Entries taken from a collection
+ + + + +
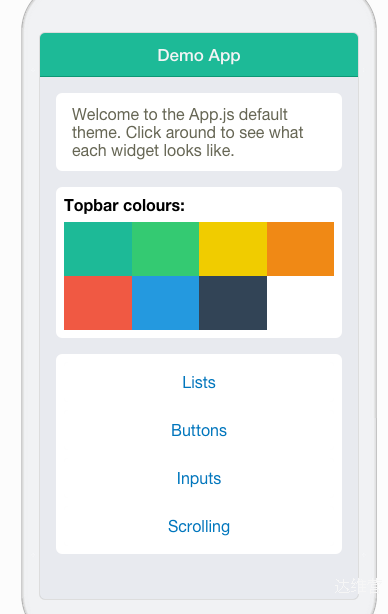This screenshot has width=388, height=614.
Task: Select the dark navy topbar colour swatch
Action: (x=233, y=303)
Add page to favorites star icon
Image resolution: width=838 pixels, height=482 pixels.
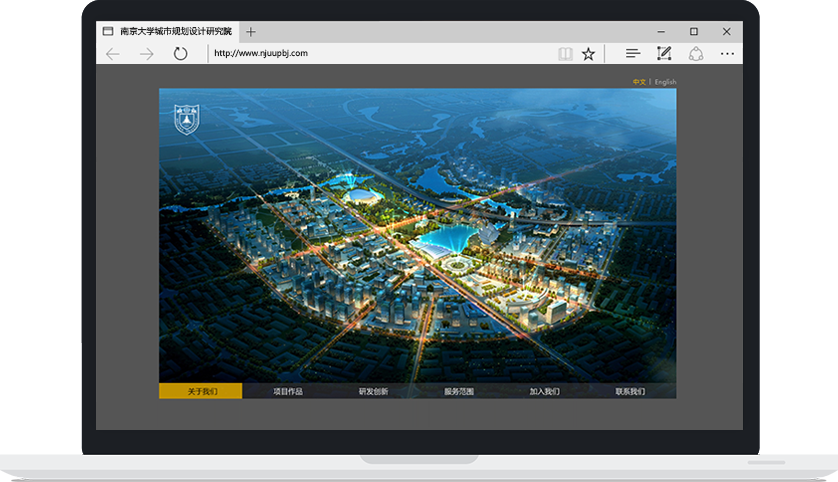point(589,54)
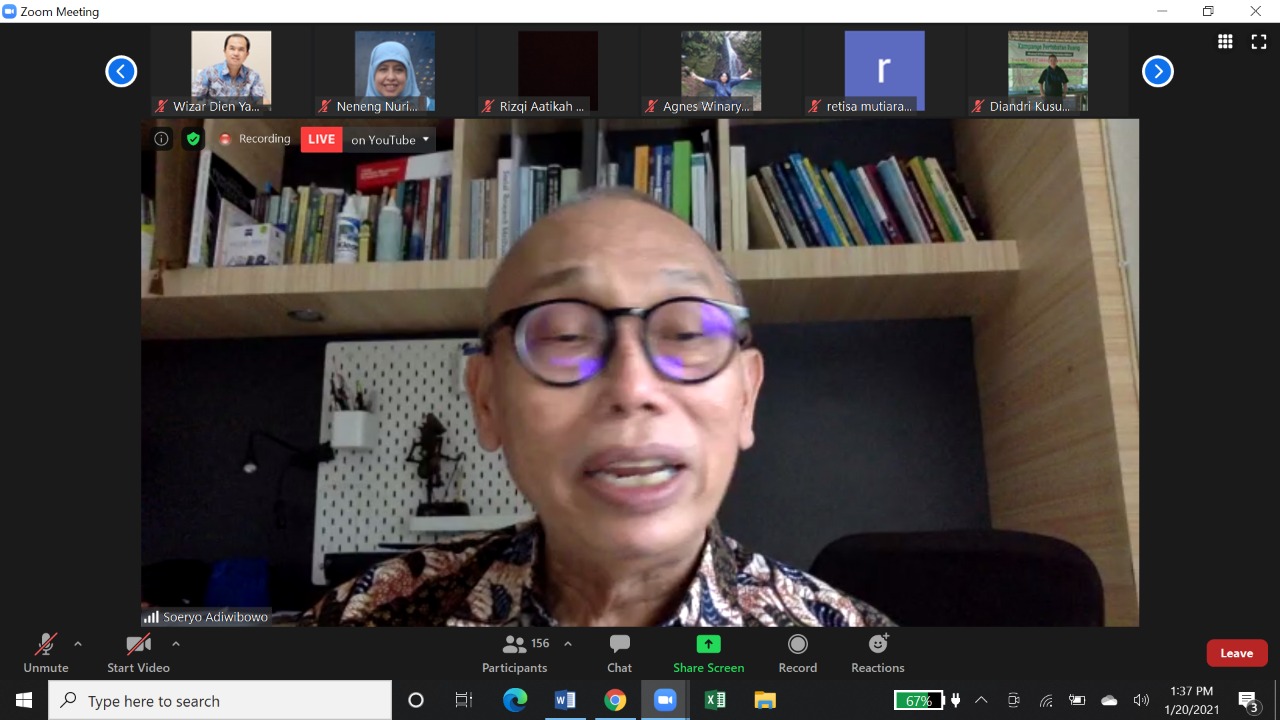Expand audio options arrow beside Unmute
Viewport: 1280px width, 720px height.
(78, 644)
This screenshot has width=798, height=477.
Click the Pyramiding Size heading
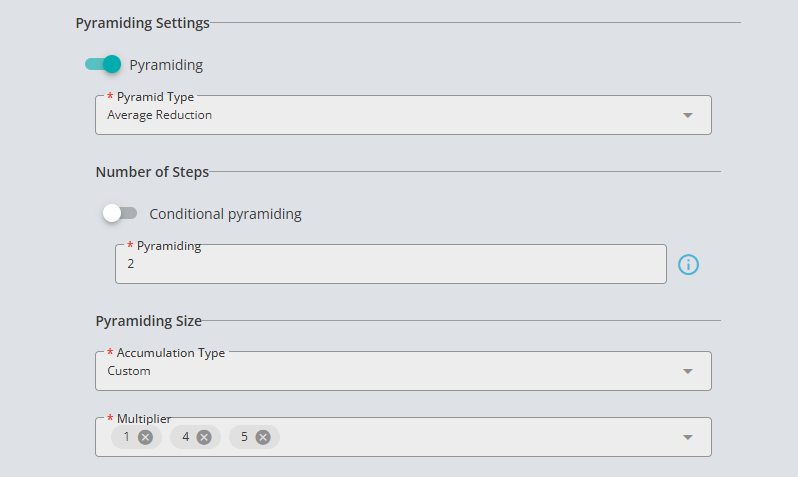click(149, 321)
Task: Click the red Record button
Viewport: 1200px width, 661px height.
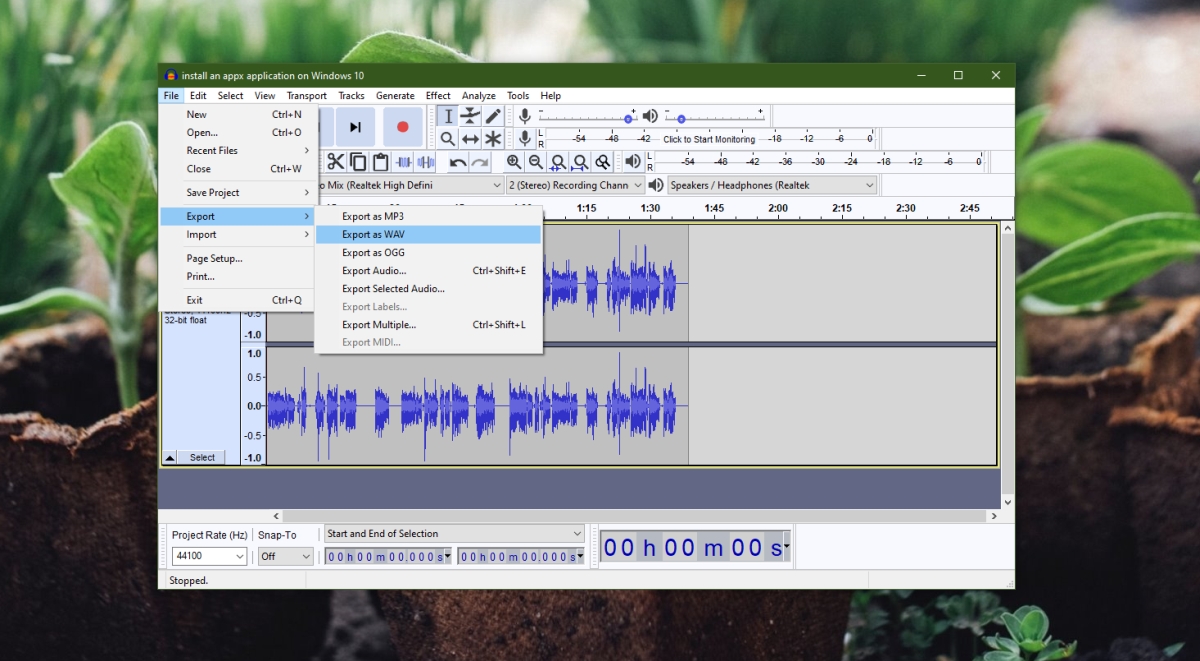Action: pos(402,127)
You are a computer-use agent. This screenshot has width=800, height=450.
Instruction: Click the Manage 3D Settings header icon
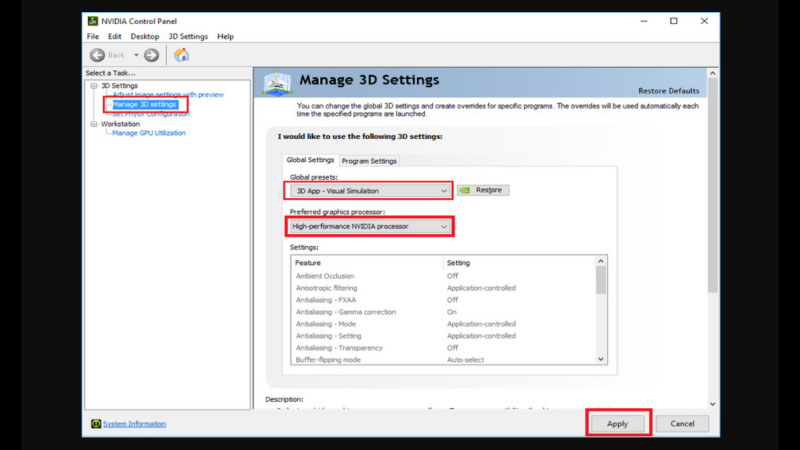point(278,84)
+ + + + +
An exact copy of the lines from the one with "Viewport: 1200px width, 661px height." through the end of the records: produce that and nothing more, leaving out the pictures.

## [SOLUTION TO THIS EXERCISE]
Viewport: 1200px width, 661px height.
Action: pos(402,127)
You are a computer-use agent. This screenshot has width=800, height=450.
Instruction: Click the Manage 3D Settings header icon
point(278,84)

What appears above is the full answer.